SciMLx_Production / docs /ARCHITECTURE.md
Moatasim Farooque
Remove problematic files
54fa103

System Architecture (Hardware Agnostic)

Deep technical reference for the SciMLx autonomous research loop components, optimized for both NVIDIA GPUs (PyTorch) and Apple Silicon (MLX).


3-Tier Scientific Implementation (SI) Layer

SciMLx utilizes a modular SI layer in core/ to decouple scientific logic from underlying hardware and compute frameworks. The layer is organized into three tiers:

Tier 1: Foundations

Core math and device abstractions that provide a stable, hardware-agnostic base.

  • device.py (Hardware Agnostic Dispatch): Automatically detects the best available backend (CUDA, MLX, MPS, or CPU) and provides a single API for framework-agnostic tensor creation (to_array()) and device placement (to_device()).
  • units.py (SciMLTensor): Ensures mathematical and physical groundedness by performing dimensional analysis on every operation using the pint unit registry.
  • lie_math.py & heat_kernels.py (Geometric Math): Implements Lie Algebra foundations and mesh-based heat kernel signatures for geometry-aware operators.
  • oracle_constants.py (Buckingham Pi Theorem): Identifies dimensionless groups (like Reynolds or Péclet numbers) to aid in feature discovery and similarity analysis.

Tier 2: Models

Production-grade neural operators and the infrastructure to build them.
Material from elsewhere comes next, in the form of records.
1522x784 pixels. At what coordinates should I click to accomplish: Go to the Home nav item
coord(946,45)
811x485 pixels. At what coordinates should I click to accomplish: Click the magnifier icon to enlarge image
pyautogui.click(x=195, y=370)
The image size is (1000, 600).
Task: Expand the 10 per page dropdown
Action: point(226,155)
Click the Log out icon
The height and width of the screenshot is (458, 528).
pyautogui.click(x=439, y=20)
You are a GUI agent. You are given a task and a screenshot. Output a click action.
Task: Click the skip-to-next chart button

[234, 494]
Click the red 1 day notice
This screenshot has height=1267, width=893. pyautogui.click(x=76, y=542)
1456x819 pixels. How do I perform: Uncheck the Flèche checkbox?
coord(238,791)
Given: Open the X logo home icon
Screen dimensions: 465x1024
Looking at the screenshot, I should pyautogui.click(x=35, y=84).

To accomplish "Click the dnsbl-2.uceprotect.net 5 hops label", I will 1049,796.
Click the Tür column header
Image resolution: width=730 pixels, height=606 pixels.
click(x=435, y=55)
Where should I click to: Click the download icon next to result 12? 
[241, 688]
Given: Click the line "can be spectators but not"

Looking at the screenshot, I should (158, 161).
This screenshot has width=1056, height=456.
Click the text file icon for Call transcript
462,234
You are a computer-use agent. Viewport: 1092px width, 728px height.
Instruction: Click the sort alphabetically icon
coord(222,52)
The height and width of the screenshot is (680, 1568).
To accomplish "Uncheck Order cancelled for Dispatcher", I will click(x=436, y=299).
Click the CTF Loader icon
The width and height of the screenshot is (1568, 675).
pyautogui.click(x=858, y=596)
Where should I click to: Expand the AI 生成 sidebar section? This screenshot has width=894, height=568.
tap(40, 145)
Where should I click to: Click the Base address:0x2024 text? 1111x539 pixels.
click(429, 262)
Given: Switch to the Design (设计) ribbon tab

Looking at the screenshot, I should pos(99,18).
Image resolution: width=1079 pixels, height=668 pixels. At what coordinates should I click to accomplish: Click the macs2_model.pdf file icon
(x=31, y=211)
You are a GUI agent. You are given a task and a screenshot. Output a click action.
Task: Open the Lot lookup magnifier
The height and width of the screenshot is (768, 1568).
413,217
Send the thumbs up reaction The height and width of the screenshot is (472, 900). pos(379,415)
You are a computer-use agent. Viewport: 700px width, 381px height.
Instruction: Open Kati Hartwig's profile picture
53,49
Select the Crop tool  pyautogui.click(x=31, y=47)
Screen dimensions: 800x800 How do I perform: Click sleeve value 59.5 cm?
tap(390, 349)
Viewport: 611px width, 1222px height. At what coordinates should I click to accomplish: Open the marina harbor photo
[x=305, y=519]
  • Dual-Backend Operators: All new models are implemented with both PyTorch (_torch.py) and MLX (_mlx.py) backends, managed by a central dispatcher (e.g., models/mff.py).
  • scaffold.py (Automated Scaffolding): Generates dual-backend model stubs from research proposals, ensuring feature parity across hardware.
  • losses.py (Physics-Informed Operators): Framework-agnostic implementations of Sobolev ($H^1$, $H^2$) and Spectral losses that penalize unphysical oscillations.
  • spectral_governor.py (Frequency Governance): Dynamically monitors the Fourier spectrum of residuals across backends and adjusts loss weighting to ensure high-frequency features are captured.

Tier 3: Production

Systems for scaling, deploying, and automating the research cycle.

  • deployment.py: Integration with Google Cloud Platform (Vertex AI, Compute Engine) for serverless GPU training.
  • model_versioning.py: A centralized model registry and lineage tracking system for managing champion models.
  • hpo.py (Bayesian Optimization): Automated hyperparameter search that adapts to hardware-specific constraints.
  • dp_federated.py (Differential Privacy): Logic for secure, privacy-preserving federated training of scientific models.
  • arxiv_agent.py (ASIL Pipeline): Orchestrates the Agentic Scientist Ideation Loop, from literature review to automated model scaffolding.

Two-Mode Operation

The system supports two operating modes that can be mixed within a session:

Mode A — Human-Guided
A human (or AI agent) reads RESEARCH_BRAIN.md, interprets results, edits experiments.yaml directly, and invokes autorun.py to execute the queue. The system handles execution, retry, and logging; the human handles strategy.

Mode B — Fully Autonomous (agent_loop.py)
agent_loop.py performs one full autonomous cycle:

  1. Calls tracker.analyze_lineage() to build per-benchmark summaries.
  2. Calls HypothesisEngine.analyze_benchmark() for each priority benchmark.
  3. Calls BayesianHPO.ask() to sample hyperparameters.
  4. Generates new ExperimentConfig entries and appends them to experiments.yaml.
  5. Triggers autorun.py to process the queue on NVIDIA GPUs.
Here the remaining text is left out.